Items from a dataset:
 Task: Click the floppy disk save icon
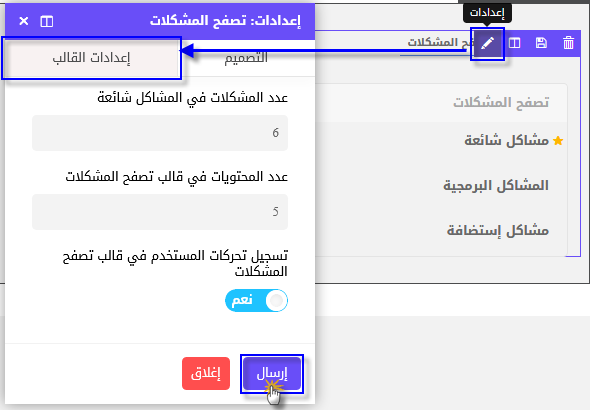(541, 43)
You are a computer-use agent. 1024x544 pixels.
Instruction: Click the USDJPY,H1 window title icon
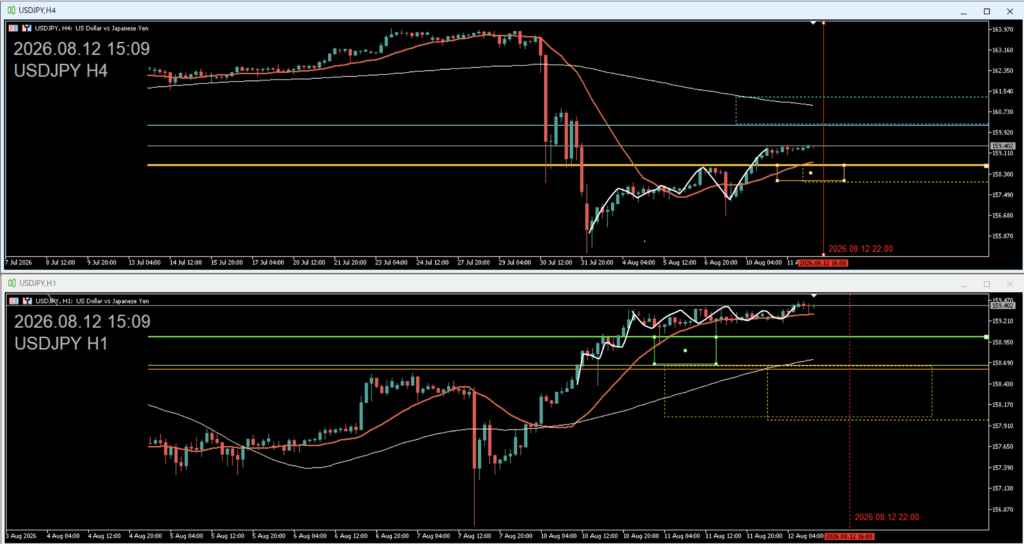[x=12, y=283]
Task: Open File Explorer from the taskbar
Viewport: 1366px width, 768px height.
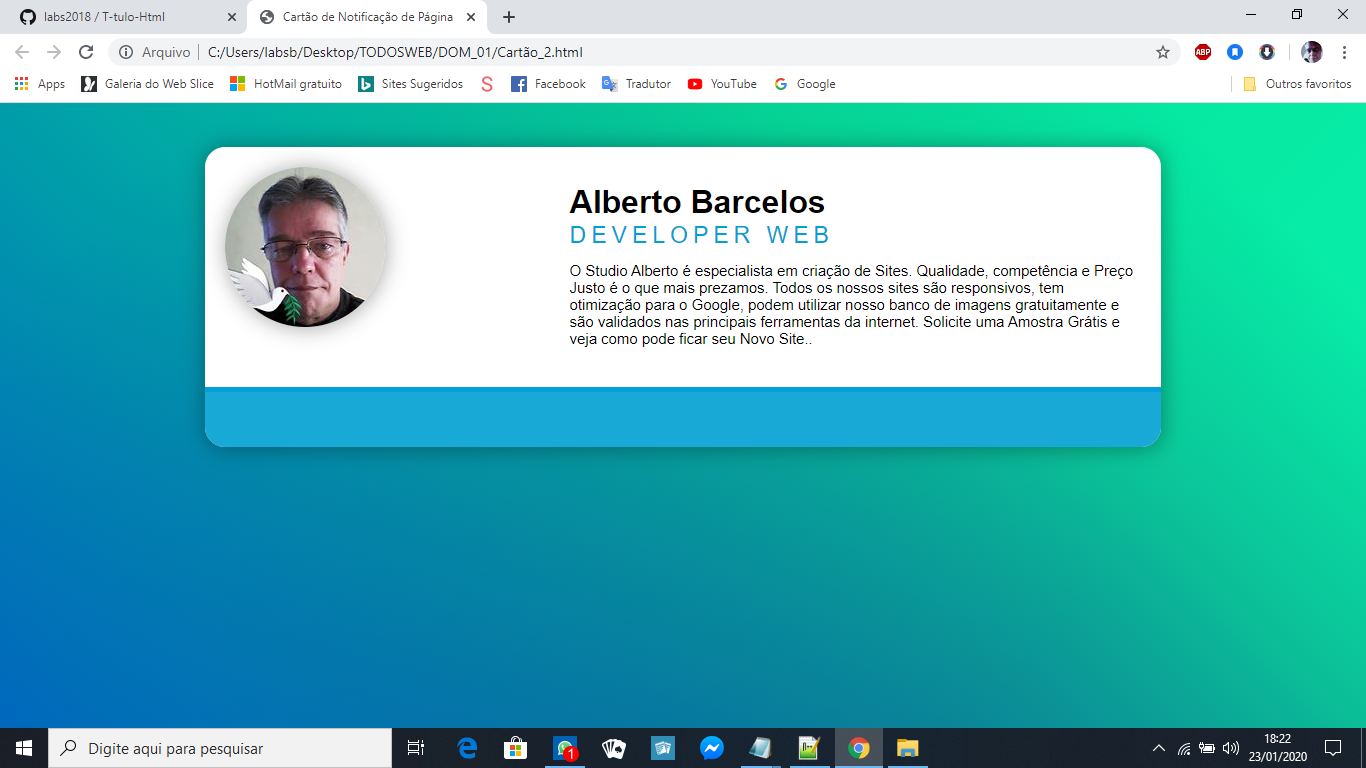Action: (907, 748)
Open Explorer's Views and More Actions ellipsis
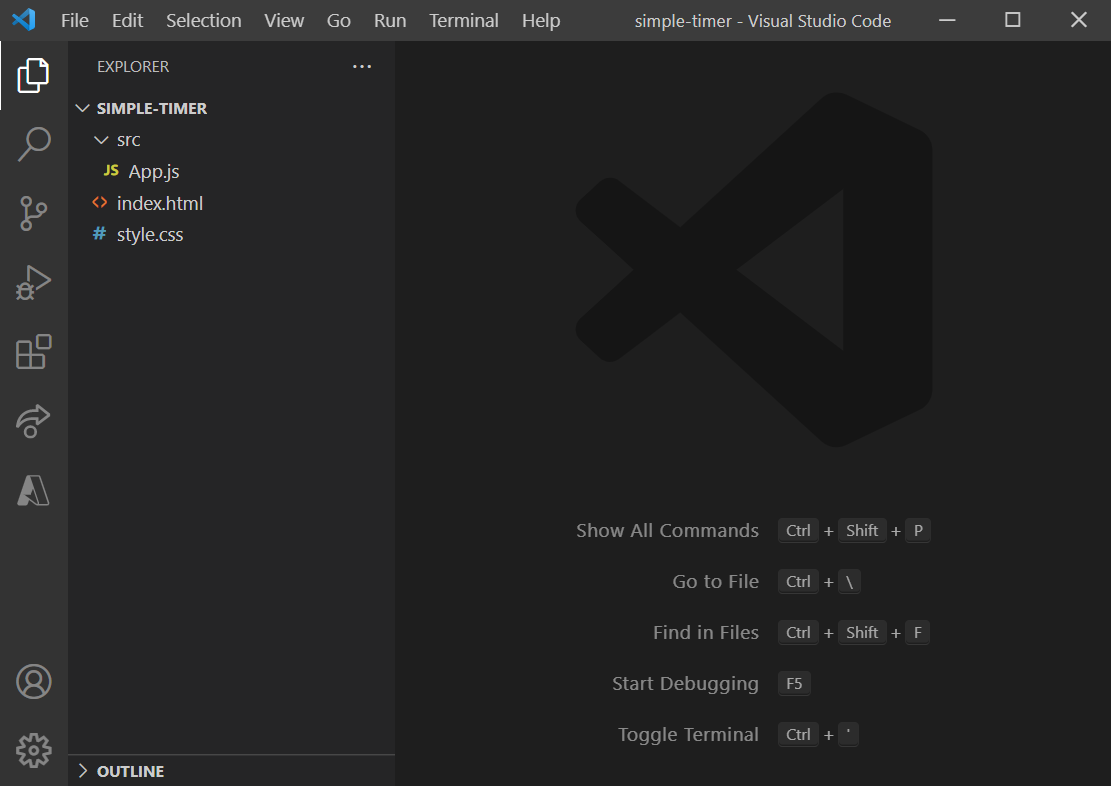This screenshot has width=1111, height=786. (361, 67)
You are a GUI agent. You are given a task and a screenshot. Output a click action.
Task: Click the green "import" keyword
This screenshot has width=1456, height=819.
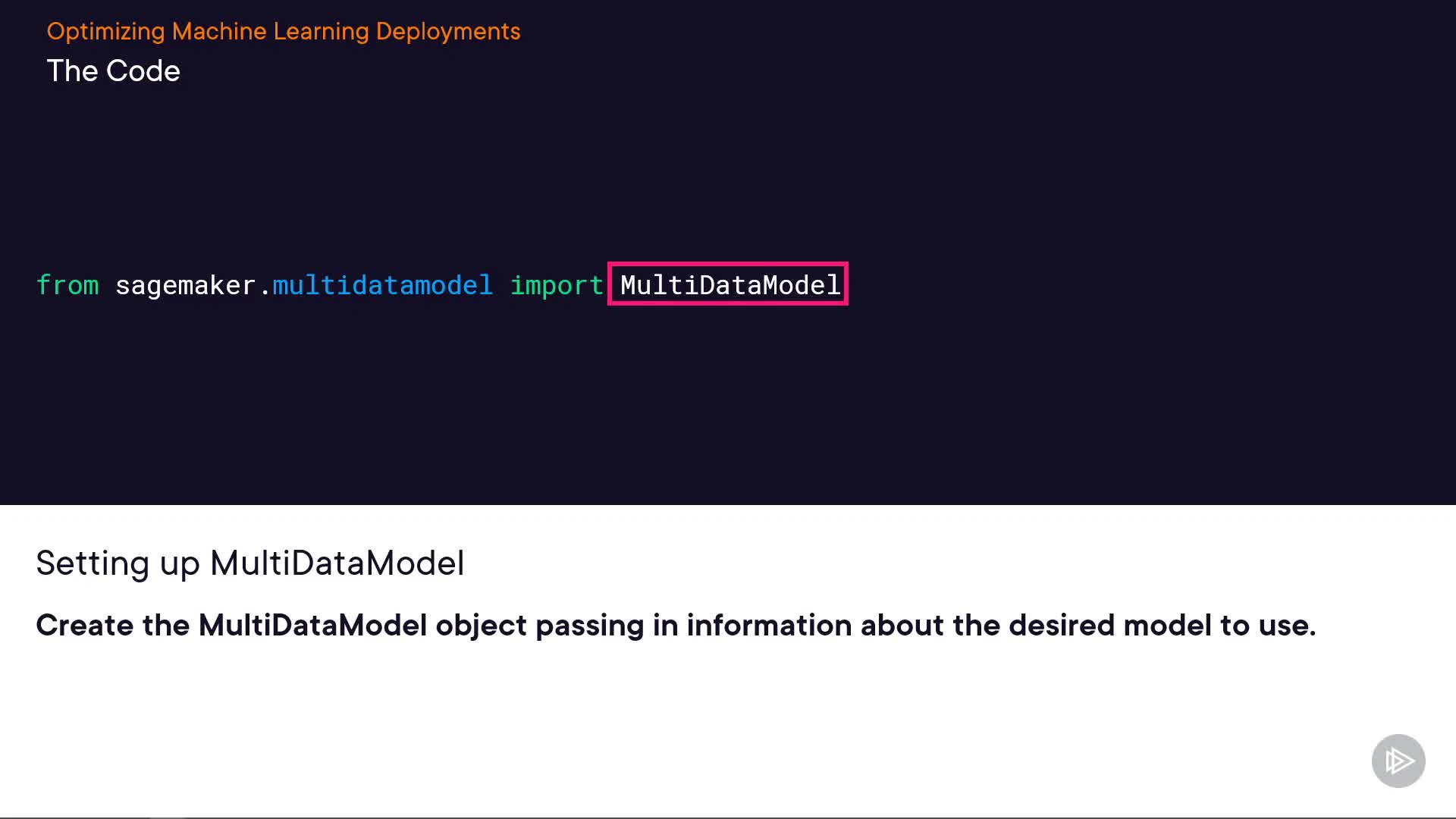coord(557,285)
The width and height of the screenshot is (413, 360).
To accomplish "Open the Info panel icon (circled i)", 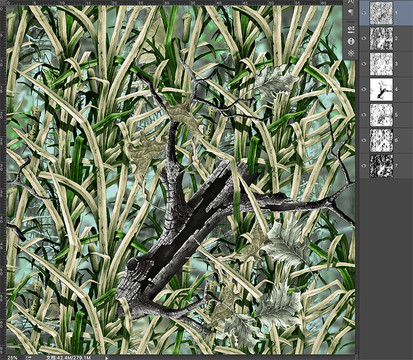I will (351, 42).
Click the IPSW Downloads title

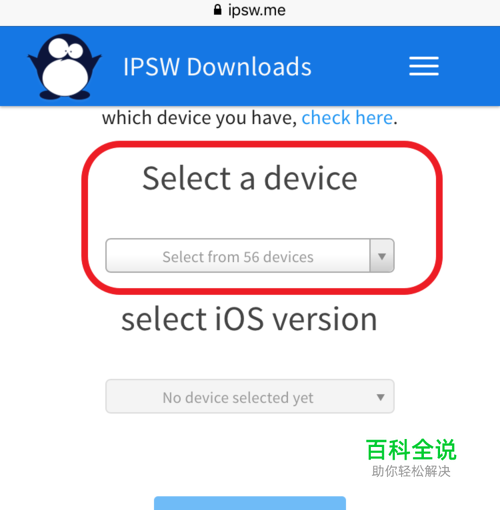[217, 67]
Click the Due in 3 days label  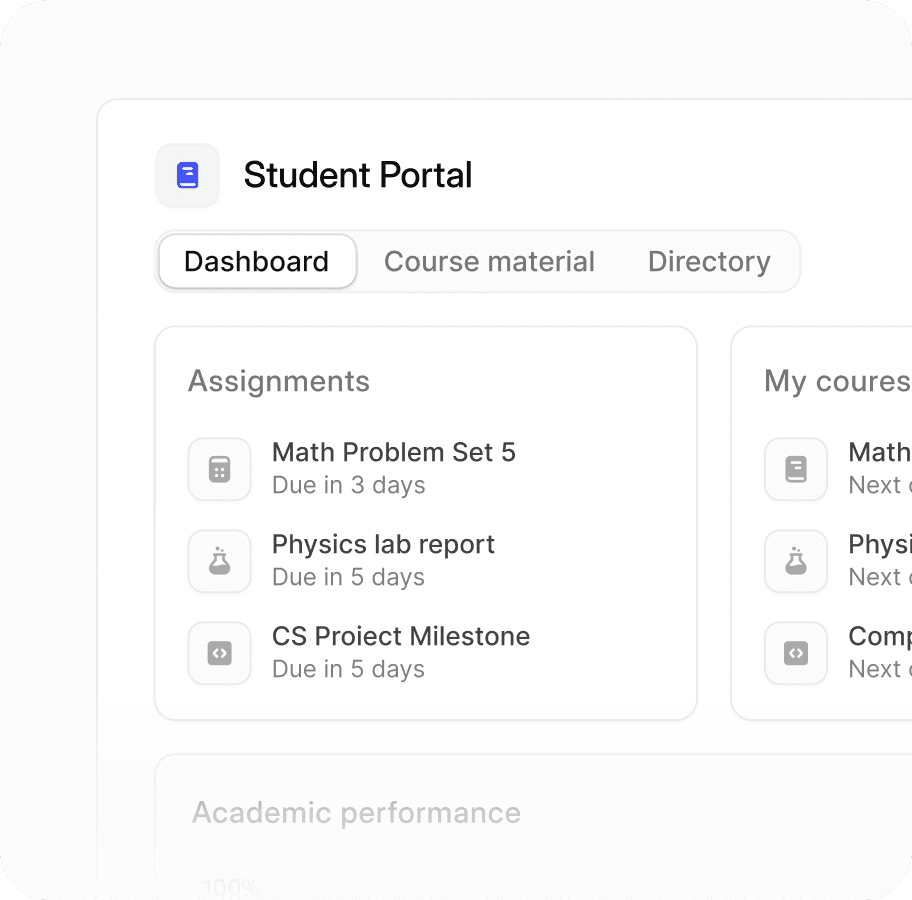349,486
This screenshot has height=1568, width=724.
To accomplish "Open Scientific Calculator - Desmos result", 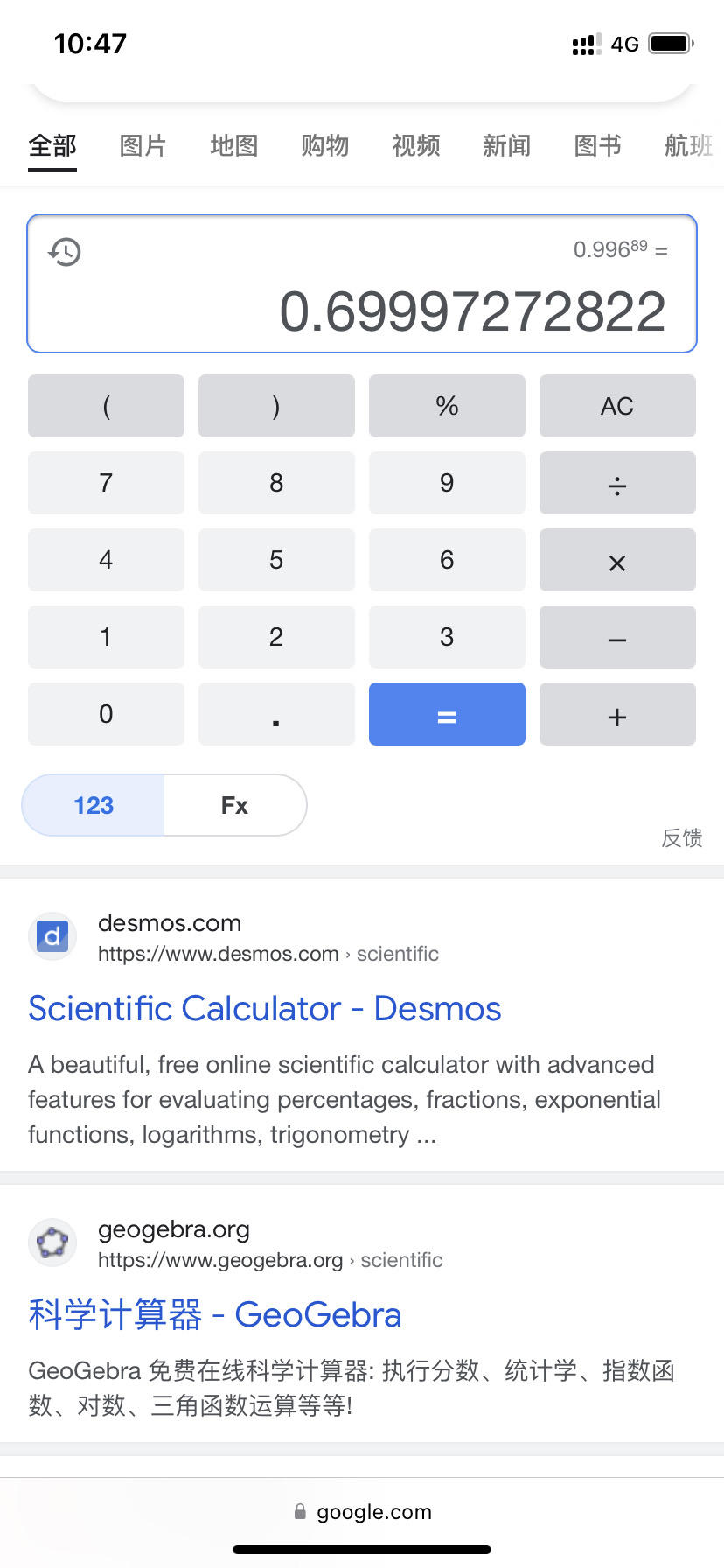I will (264, 1009).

> [PROBLEM REQUIREMENTS]: Give back the exact lines above, running from the one that has "Viewport: 1366px width, 768px height." through the one that has "The width and", with nothing added and no pictures.

> [ANSWER SPACE]:
Viewport: 1366px width, 768px height.
Action: (907, 748)
Open Explorer's Views and More Actions ellipsis
This screenshot has width=1111, height=786. (361, 67)
You are a GUI agent. You are given a task and a screenshot. Output a click action.
Task: Click the green "import" keyword
This screenshot has width=1456, height=819.
coord(557,285)
The width and height of the screenshot is (413, 360).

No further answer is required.